This journal is for someone i haven't talked to in months. If your reading this, I wanted to let you know quite a few things.. Firstly... I really did want to say or mention this is fear of crushing your feelings.. But i know for sure if i don't say it now. I'll never get the courage to say it again.. That sort of dating thing that we had... Never really kind of left like a date to me... It felt more kind of like a really long sort of... Get together I guess..? Even I'm not sure about that... I do kind of know why i sort of feel like this though.. It's also why I've never really dated or had a boyfriend or anything.. It's because I'm Asexual (read here
if you don't know what it is). And like I already stated... I'm so so so SORRY if this crushes your feelings.. It was extremely hard for me to write this because I hate to feel like I'm hurting people...

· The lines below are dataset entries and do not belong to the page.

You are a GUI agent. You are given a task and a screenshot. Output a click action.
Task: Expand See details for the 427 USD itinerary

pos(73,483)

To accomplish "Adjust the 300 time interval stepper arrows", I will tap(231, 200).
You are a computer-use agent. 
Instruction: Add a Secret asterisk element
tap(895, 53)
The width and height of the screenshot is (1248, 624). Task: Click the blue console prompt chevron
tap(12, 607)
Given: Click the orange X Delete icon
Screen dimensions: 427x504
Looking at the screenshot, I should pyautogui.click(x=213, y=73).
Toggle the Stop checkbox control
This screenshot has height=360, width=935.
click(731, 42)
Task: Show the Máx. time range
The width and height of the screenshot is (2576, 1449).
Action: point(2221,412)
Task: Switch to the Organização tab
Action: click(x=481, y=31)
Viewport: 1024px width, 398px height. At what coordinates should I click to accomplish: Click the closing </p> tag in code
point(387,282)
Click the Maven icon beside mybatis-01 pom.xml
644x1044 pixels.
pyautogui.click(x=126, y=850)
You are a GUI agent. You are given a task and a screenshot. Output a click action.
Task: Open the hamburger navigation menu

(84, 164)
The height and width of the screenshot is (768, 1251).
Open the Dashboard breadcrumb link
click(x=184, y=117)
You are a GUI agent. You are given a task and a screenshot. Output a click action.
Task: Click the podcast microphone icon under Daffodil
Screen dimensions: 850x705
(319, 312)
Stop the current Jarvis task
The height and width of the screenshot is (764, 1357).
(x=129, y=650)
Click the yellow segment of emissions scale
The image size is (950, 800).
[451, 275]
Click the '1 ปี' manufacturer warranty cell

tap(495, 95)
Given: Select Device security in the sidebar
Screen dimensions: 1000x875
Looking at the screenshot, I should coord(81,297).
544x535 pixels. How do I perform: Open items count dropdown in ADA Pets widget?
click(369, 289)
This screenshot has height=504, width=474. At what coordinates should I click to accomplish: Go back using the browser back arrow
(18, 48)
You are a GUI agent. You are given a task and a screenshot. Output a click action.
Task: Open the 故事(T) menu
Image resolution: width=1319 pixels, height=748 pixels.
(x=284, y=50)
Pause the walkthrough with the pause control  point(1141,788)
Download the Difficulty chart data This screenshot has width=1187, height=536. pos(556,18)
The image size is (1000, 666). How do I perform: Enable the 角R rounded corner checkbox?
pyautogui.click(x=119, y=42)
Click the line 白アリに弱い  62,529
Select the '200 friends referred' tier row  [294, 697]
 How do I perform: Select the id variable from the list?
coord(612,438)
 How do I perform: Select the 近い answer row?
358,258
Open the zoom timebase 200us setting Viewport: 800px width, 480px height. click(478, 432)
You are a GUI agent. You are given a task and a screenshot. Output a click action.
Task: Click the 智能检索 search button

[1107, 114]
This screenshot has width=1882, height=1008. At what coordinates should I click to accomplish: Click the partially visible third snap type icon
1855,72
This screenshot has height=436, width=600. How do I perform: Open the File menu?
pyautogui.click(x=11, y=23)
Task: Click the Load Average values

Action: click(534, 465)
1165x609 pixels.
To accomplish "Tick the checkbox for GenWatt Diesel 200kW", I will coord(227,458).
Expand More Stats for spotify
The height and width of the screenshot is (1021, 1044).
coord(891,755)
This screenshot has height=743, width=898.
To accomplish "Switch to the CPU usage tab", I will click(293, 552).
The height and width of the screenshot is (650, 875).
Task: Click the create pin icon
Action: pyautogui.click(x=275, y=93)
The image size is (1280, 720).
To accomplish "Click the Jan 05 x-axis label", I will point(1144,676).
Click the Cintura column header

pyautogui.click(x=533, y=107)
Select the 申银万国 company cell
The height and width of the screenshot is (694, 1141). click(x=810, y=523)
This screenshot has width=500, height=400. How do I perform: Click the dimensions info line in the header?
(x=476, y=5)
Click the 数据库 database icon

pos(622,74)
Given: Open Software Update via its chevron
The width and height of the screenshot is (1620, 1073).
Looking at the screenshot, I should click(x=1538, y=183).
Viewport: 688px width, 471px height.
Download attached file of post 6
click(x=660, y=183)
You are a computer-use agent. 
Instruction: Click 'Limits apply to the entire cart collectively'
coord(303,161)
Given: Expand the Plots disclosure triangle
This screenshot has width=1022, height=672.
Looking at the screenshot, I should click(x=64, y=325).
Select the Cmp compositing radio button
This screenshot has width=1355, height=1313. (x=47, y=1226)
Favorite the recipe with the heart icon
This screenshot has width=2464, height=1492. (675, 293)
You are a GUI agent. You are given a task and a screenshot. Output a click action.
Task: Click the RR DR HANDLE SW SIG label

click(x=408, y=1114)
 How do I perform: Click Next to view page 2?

I also didn't want to mention this next part here in this journal right after that blow that you probably just got from what I said earlier.. But.. I know it would better for me to just state this now rather then later so confusion and more heart felt feelings don't spring back up... But.. I.. I won't be meeting up with you in May... I.. It really really hurts me to say this.. And I know it hurts you more.. But.. I.. I don't think I can talk to you anymore... I've been getting tons of more stress piled up in my life worrying about school and college and such... And.. I hate to say it's you... But it's you... I.. I don't think I deal with all the possible stress you could cause on top of the stuff I'm already dealing with... I'm sorry... I'm not saying your a bad person. And I'm not saying you should give up on love... Like I've stated before. You'll find someone, for sure, I know it. But I'm sorry, I'm just... Not that person... I hate to disappoint and upset people.. Which is why most of the time I tend not to truly speak what's on my mind.. But.. I know if I don't get this off my chest now... It'll stay locked up with me forever... I know I've said it a ton of times by now.. But I don't feel as though I've said it enough...I'm sorry... I.. I hope you have a great life.. Always make sure to live it to the fullest and don't give up! We.. We may never talk again... But.. Always remember this.. I care for you and I believe in you... Never forget that.. Please.. No matter how many people try and knock you down, stand back up taller and never falter.. Your meant for something great, everyone is... Don't stop trying till you find what that is..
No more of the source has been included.